Just about everyone realizes how bad the economy has been over the last few years. What most people don’t realize is that for most Americans the economy began to stagnate well before the financial crisis. While per capita income in the U.S. grew through the start of the financial crisis, in practice almost all that growth in income went to top earners. But for average Americans economic conditions have been stagnant for the last decade.
As I wrote last year, economically the last ten years were a lost decade. It was, as Paul Krugman put it, a “Big Zero.” As Ezra Klein pointed out at the time, the American economy added virtually new no jobs in the first decade of the 21st century. Even before the financial crisis we created far fewer jobs than in any decade since the Great Depression, a fact that was partially obscured by the fact that many Americans were dropping out of the workforce. At the same time, real wages grew just 4.2% over the last ten years—even lower than during the Great Depression and far lower than the at least 25% they grew over every decade since. And when home values and stock prices fell, it wiped out a substantial portion the U.S. national net worth, making it the only decade for which data is available in which the net worth of the average American household actually declined.
For ordinary Americans the economy has been even worse than some of those numbers suggest. For various reasons—including globalization, tax policy, and the rapid growth of the financial sector—the incomes of top earners have been increasing while the incomes of the median American has barely grown at all. As a result, Americans who get paid the most have over the last thirty years been getting a larger and larger share of national income, so that what little growth the U.S. had went almost entirely to the wealthiest Americans.

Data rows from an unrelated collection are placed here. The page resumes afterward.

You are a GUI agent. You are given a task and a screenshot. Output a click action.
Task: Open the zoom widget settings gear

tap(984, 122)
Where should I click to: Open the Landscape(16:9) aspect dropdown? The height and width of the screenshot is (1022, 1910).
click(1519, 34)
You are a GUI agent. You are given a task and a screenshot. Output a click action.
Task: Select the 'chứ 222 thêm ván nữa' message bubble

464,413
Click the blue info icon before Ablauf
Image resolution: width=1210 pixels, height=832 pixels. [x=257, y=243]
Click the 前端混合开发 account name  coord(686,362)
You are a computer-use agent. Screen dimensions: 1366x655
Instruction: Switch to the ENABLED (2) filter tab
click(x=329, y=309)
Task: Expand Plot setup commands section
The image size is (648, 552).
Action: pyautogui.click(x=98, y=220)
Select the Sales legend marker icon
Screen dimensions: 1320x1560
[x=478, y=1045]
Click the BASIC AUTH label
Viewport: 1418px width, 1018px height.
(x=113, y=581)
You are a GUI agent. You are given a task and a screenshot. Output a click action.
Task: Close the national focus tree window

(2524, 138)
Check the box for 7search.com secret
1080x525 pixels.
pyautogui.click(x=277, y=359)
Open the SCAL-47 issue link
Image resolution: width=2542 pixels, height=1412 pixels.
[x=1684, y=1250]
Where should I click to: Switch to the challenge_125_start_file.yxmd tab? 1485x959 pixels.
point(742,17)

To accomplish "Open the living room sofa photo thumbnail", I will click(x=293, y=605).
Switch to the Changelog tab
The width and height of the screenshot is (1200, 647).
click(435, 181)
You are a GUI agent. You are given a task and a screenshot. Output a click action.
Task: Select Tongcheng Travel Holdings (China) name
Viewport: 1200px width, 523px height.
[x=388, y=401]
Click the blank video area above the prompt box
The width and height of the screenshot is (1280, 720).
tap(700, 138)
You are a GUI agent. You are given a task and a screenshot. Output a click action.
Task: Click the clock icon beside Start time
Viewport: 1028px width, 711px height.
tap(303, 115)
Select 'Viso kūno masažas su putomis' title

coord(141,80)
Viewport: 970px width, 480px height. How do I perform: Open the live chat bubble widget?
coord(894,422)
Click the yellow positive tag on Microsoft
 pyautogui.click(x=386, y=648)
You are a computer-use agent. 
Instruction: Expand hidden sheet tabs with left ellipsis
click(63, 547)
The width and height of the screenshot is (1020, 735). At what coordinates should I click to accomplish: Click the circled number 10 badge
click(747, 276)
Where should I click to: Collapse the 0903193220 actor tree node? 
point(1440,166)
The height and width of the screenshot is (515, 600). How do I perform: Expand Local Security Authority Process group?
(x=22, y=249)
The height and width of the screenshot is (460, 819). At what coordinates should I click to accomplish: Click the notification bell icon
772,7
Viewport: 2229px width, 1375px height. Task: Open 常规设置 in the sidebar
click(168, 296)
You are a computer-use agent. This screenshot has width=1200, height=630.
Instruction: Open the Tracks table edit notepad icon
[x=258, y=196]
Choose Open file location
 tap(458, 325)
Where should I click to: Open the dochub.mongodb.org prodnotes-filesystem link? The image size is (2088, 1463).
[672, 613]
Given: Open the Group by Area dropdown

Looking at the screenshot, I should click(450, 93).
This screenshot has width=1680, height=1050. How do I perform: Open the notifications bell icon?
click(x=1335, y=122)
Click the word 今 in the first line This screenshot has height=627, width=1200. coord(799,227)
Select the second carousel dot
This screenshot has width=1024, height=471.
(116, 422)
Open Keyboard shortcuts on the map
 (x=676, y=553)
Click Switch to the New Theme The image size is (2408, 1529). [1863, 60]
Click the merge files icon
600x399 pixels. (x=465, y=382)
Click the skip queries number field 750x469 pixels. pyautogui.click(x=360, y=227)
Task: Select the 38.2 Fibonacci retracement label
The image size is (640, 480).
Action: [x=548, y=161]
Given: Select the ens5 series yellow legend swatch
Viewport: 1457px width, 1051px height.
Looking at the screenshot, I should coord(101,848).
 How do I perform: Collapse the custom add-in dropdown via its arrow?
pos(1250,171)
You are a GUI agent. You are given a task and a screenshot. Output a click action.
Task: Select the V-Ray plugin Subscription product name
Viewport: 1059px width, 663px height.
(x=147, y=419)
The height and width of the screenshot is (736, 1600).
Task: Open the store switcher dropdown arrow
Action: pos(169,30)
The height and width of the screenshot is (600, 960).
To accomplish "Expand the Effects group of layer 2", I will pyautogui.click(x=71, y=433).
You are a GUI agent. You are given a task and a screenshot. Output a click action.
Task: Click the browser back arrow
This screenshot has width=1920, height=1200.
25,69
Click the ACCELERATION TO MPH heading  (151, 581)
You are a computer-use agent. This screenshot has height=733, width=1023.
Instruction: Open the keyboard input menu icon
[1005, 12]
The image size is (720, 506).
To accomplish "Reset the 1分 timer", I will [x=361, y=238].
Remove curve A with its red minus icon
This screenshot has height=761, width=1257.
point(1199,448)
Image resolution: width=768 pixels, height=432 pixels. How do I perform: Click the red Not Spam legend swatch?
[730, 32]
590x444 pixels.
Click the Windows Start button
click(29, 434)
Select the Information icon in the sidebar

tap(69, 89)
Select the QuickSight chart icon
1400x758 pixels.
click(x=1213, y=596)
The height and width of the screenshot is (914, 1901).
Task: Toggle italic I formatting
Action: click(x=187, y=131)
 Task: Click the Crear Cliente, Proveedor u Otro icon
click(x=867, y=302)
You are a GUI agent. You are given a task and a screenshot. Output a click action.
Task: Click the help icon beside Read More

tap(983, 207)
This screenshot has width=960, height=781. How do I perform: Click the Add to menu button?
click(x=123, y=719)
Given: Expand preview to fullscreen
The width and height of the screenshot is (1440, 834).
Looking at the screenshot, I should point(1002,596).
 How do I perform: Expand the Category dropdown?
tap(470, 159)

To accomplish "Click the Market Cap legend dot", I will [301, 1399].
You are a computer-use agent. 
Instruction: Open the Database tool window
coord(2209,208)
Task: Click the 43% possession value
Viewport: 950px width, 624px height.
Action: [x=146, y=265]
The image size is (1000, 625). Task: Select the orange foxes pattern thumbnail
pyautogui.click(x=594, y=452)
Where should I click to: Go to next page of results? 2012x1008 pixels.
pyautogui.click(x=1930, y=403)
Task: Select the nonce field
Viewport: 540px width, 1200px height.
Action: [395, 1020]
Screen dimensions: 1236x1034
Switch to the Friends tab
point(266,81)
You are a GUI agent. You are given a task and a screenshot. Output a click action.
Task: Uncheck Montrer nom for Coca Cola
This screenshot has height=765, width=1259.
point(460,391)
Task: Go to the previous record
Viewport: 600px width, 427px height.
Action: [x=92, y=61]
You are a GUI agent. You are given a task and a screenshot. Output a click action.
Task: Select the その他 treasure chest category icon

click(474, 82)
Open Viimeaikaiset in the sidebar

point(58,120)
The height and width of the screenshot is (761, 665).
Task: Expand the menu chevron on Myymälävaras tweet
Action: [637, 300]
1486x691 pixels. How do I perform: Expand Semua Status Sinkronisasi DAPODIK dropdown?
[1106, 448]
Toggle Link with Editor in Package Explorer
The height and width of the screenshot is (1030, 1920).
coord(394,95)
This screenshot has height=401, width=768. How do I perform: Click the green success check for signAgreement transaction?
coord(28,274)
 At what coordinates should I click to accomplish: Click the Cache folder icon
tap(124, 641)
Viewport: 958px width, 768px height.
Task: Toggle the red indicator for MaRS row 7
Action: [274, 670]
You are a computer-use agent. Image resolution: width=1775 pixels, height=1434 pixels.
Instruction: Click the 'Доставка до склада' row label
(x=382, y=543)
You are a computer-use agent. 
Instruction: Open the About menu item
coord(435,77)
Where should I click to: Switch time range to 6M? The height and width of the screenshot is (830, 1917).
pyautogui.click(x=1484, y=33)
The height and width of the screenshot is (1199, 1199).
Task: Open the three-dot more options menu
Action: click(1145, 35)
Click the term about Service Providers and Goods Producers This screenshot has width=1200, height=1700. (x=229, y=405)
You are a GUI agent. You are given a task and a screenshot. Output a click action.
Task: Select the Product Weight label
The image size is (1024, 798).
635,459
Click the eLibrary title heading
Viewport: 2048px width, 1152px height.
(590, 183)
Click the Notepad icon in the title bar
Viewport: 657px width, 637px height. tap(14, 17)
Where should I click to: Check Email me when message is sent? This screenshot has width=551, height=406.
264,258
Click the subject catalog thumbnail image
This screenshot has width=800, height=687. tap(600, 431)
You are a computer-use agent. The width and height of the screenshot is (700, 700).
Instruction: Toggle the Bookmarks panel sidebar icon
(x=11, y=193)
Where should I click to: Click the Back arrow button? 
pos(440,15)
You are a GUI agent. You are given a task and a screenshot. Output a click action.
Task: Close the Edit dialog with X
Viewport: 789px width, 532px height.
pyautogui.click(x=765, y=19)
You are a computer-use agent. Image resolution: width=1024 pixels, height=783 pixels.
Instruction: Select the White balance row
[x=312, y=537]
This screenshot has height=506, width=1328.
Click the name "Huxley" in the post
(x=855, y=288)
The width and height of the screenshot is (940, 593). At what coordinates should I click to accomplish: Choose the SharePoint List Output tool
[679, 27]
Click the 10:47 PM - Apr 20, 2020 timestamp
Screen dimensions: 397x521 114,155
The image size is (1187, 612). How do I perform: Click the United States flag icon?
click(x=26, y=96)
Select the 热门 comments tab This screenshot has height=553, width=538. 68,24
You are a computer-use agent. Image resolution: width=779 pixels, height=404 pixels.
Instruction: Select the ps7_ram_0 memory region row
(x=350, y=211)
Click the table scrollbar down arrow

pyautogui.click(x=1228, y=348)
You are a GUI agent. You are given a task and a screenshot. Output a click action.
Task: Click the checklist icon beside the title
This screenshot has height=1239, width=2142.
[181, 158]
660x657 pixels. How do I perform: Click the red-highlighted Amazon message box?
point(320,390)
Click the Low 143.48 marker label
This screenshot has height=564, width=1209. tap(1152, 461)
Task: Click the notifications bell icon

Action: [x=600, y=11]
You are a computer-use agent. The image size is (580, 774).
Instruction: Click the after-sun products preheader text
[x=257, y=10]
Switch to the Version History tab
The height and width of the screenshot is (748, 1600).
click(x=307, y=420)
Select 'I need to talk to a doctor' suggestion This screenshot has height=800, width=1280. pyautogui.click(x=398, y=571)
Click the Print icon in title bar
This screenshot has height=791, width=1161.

Now, as Jared Bernstein says, new census data shows that real median income has fallen 7% since it’s peak in 1999—$3800 in 2010 dollars. That decline has been even more dramatic for the median working-age American household, which doesn’t get government support in the form of Social Security or Medicare and has seen its real income fall nearly 10%. The Center on Budget and Policy Priorities shows that at the same time more working age Americans had to pay for their own health care as fewer got health care benefits from their employers. The poverty rate also went up throughout the decade, with the number of Americans who make less than half of the poverty jumping up to a record 7%.
Ordinary Americans didn’t suddenly become lazy or unproductive. Nor are their struggles simply a consequence of the recession, since they started before it began. Instead, the average American has been the victim both of long-term trends beyond their control and government policies that cut social support programs and weaken labor unions. And without structural change, ordinary Americans will continue to struggle even after the overall economy finally begins to grow again.